## TASK PROMPT
What you return must match the entries exactly, except that the pictures are gone.

[Saved entries]

########

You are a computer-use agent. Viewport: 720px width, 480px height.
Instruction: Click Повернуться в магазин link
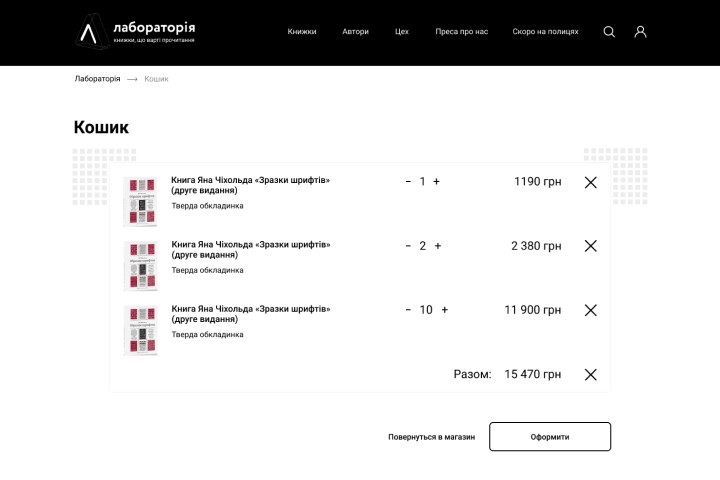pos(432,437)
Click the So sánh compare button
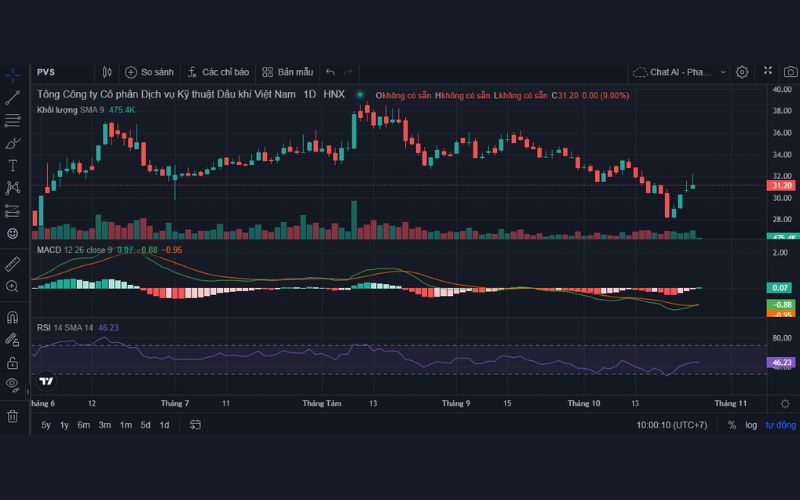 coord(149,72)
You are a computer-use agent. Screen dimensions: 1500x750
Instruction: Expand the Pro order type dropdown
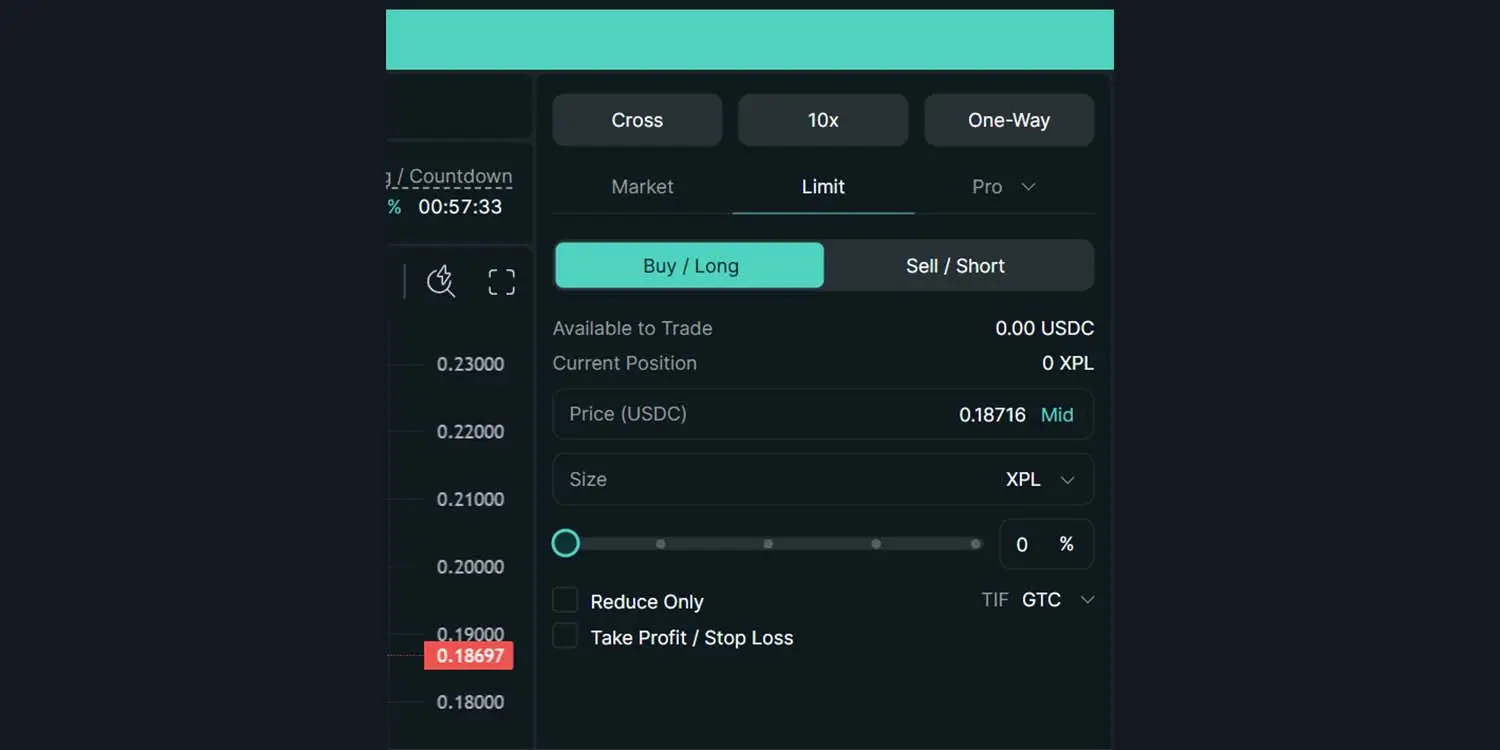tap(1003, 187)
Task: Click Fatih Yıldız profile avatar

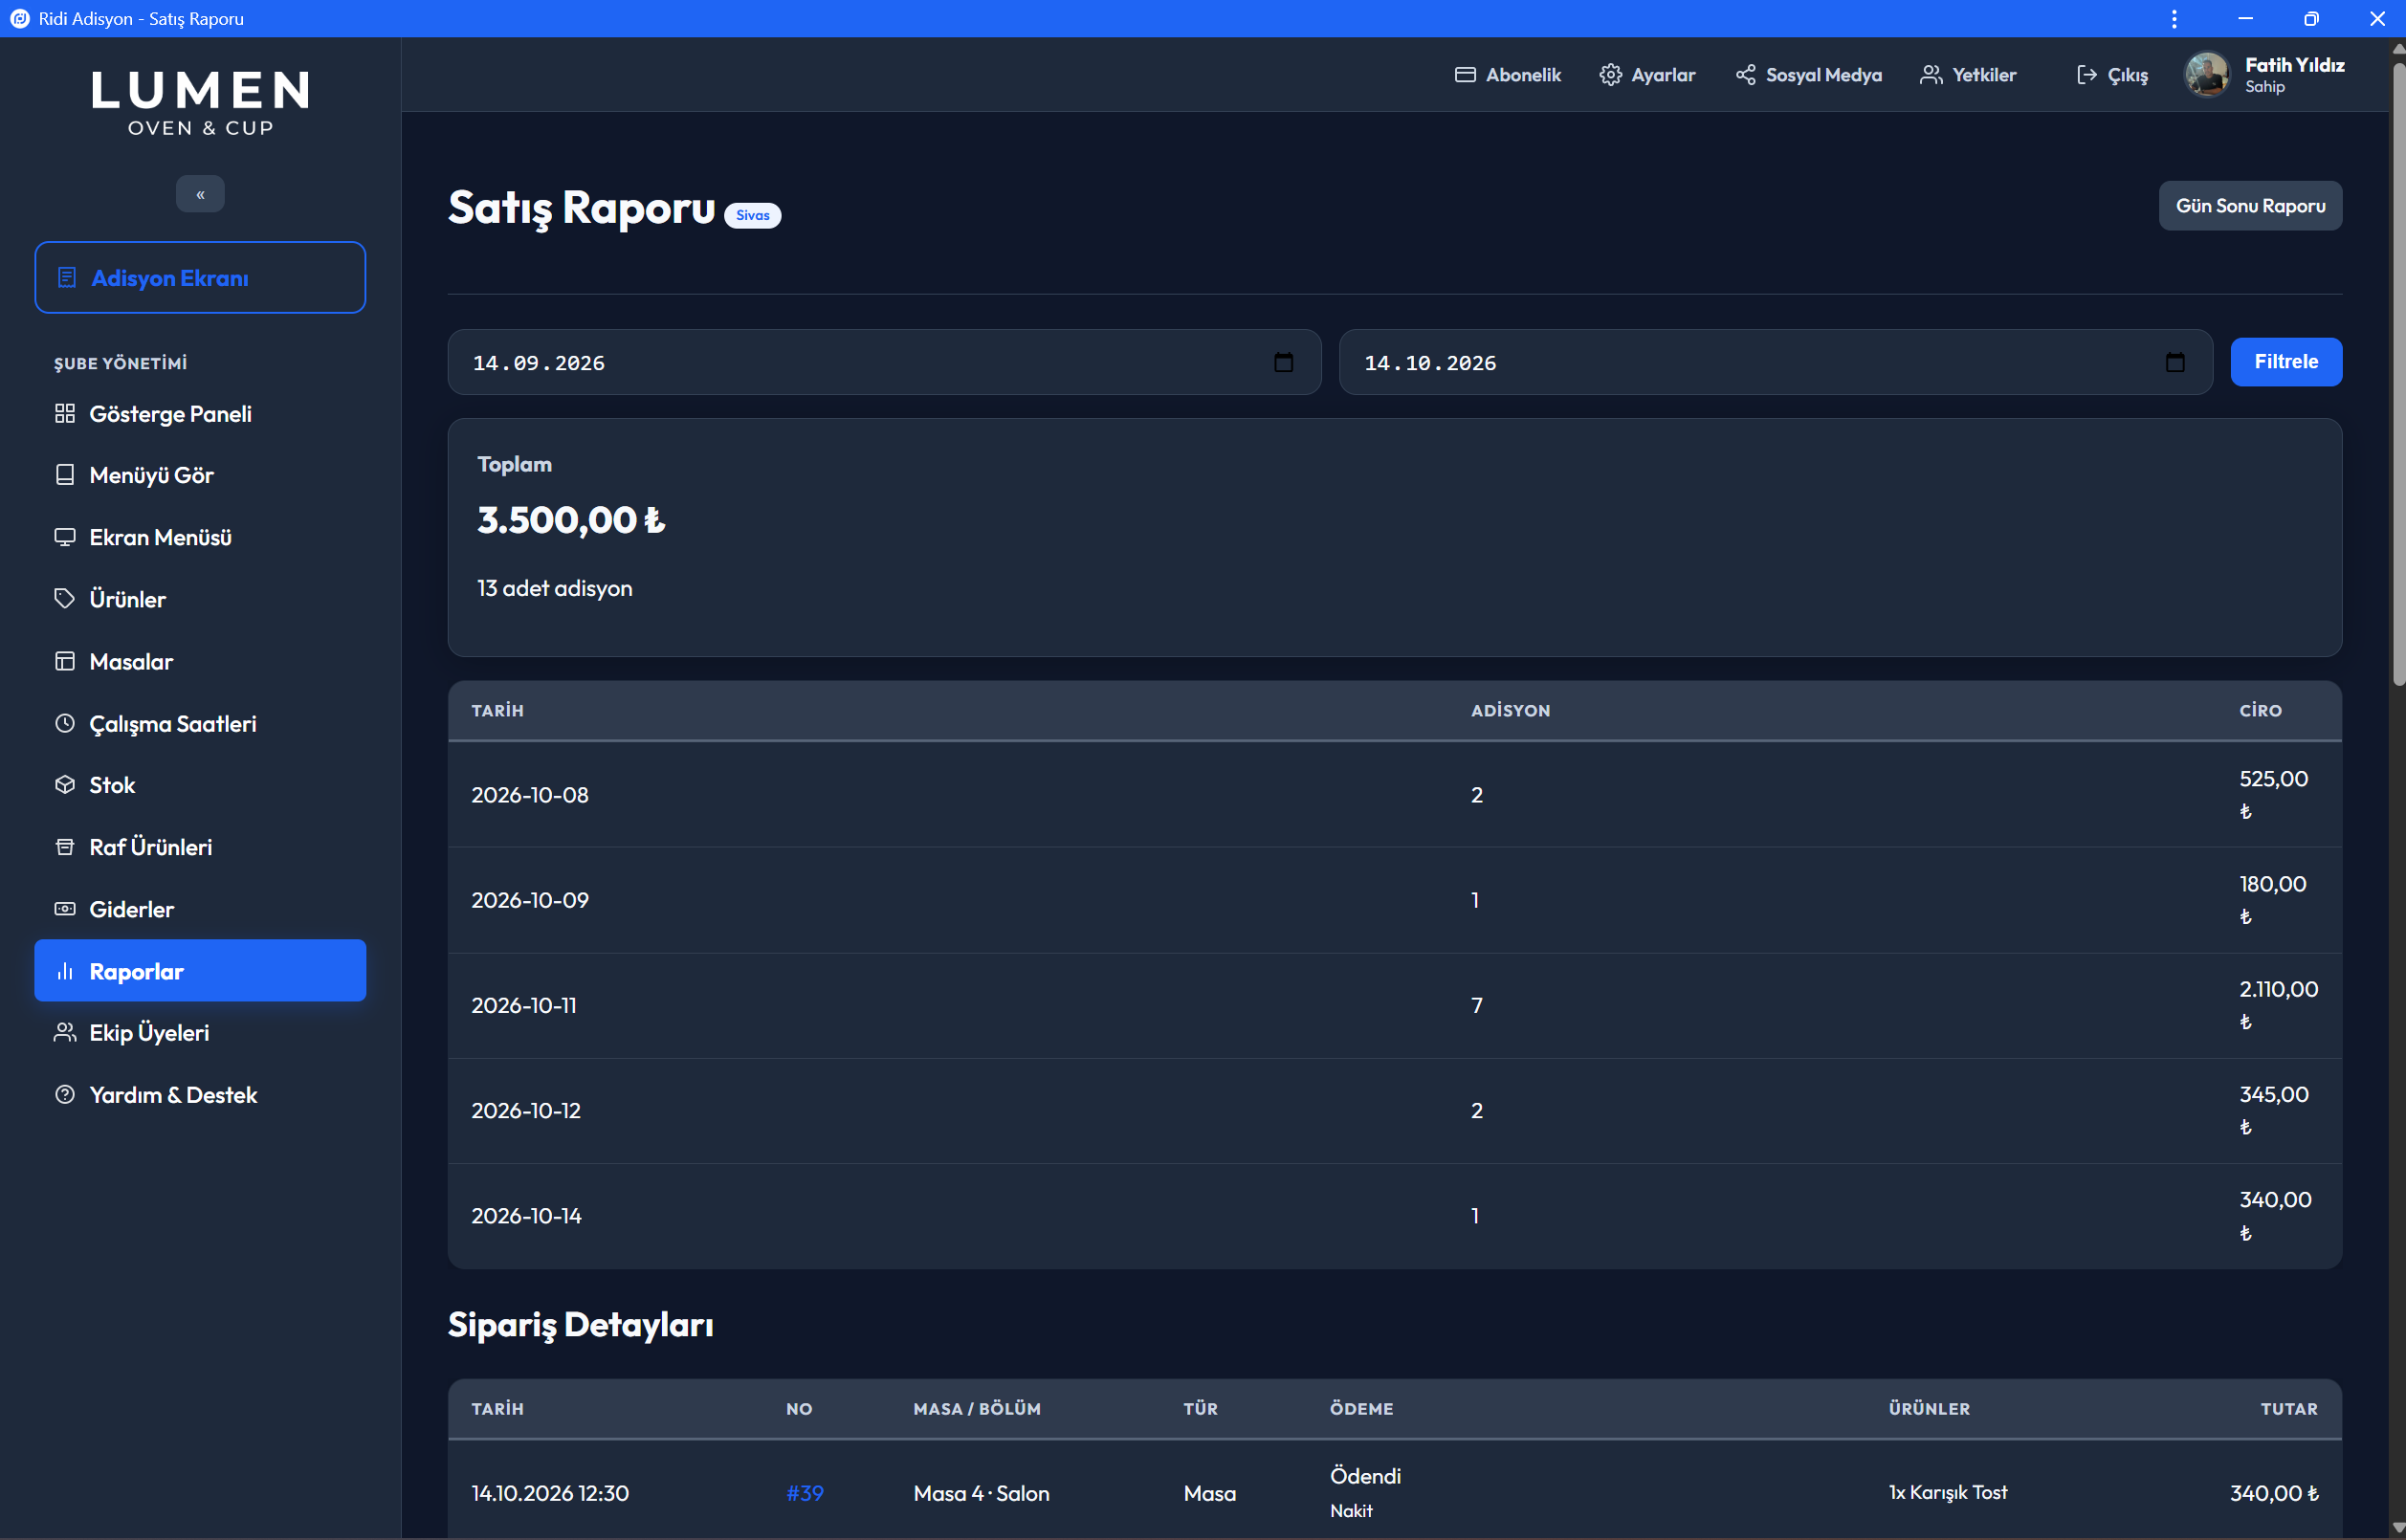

########

## COMPLETED TASK
You are a computer-use agent. Viewport: 720px width, 480px height.
Instruction: Click Повернуться в магазин link
pos(432,437)
Click the So sánh compare button
 coord(149,72)
You are a computer-use agent. Screen dimensions: 1500x750
Instruction: Expand the Pro order type dropdown
tap(1003, 187)
Task: Click Fatih Yıldız profile avatar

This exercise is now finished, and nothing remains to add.